**Exercise directions:** Rewrite every one of the items below with "Open" changed to "Expand" wherever it occurs, keeping everything else as it is. Omit the pictures from your answer.

(Source records)
-------

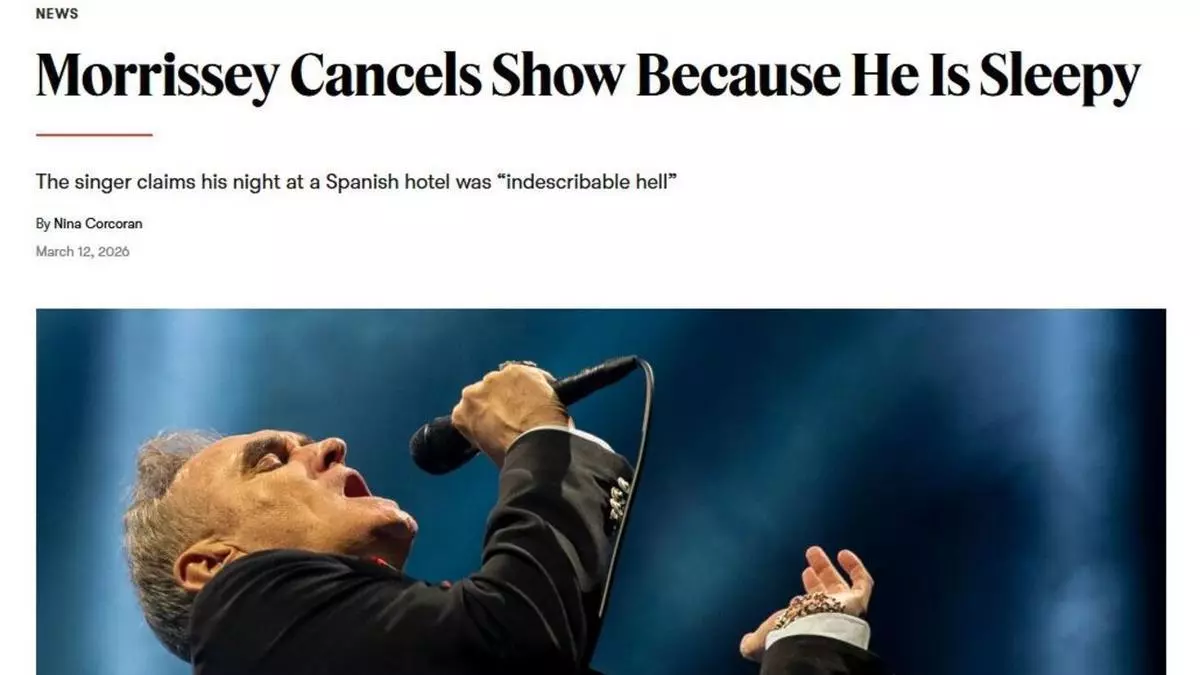This screenshot has height=675, width=1200.
Task: Click the "Spanish hotel" phrase in the subheading
Action: click(375, 183)
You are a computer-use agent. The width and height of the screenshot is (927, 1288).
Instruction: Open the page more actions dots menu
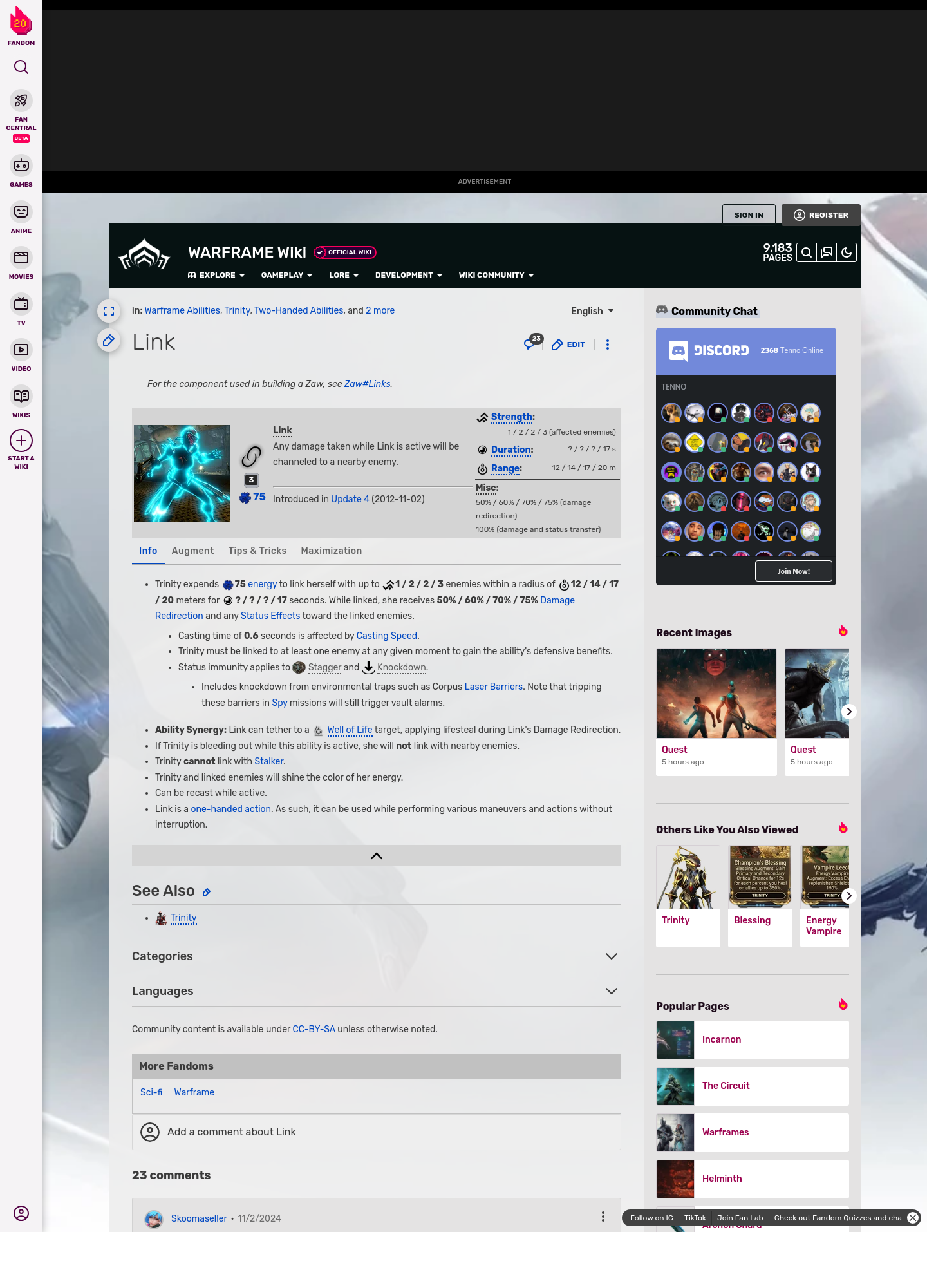click(x=608, y=345)
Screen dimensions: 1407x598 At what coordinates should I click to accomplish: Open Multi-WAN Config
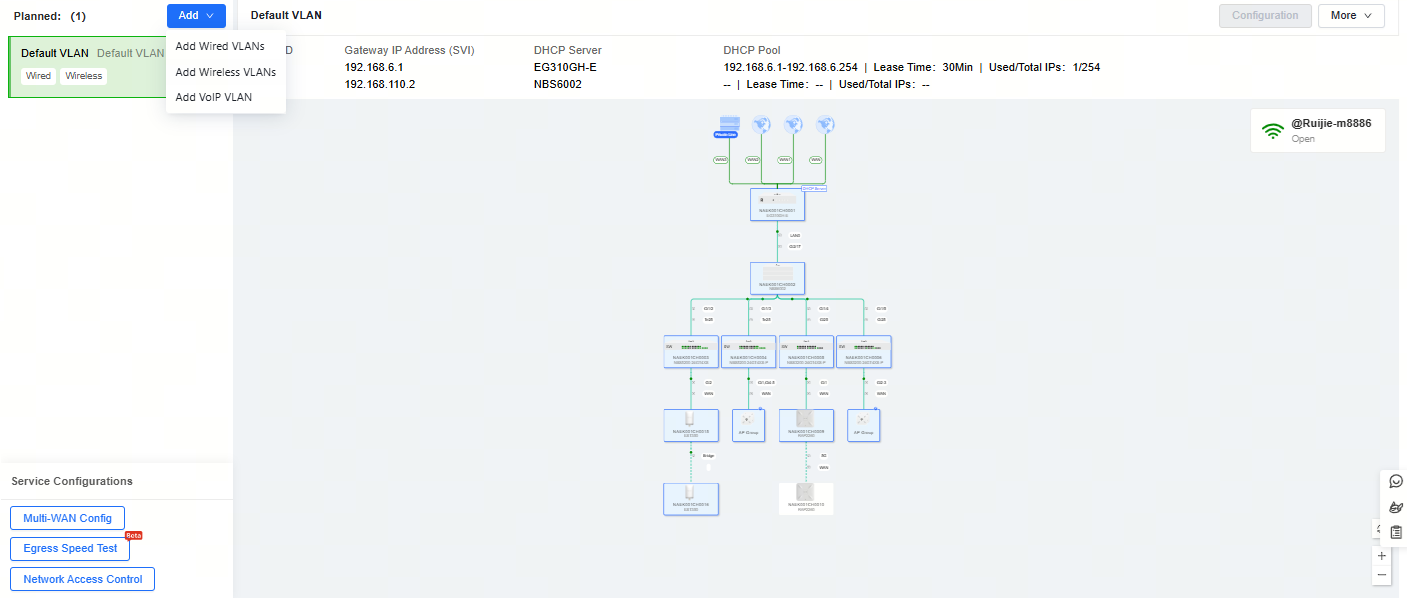[67, 518]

-------

**Written answer:**
This screenshot has height=675, width=1200.
Task: Click the "Spanish hotel" phrase in the subheading
Action: click(375, 183)
You are a computer-use agent. The width and height of the screenshot is (927, 1288).
Instruction: Expand the page more actions dots menu
click(x=608, y=345)
Screen dimensions: 1407x598 At what coordinates should I click to accomplish: Expand Multi-WAN Config
[67, 518]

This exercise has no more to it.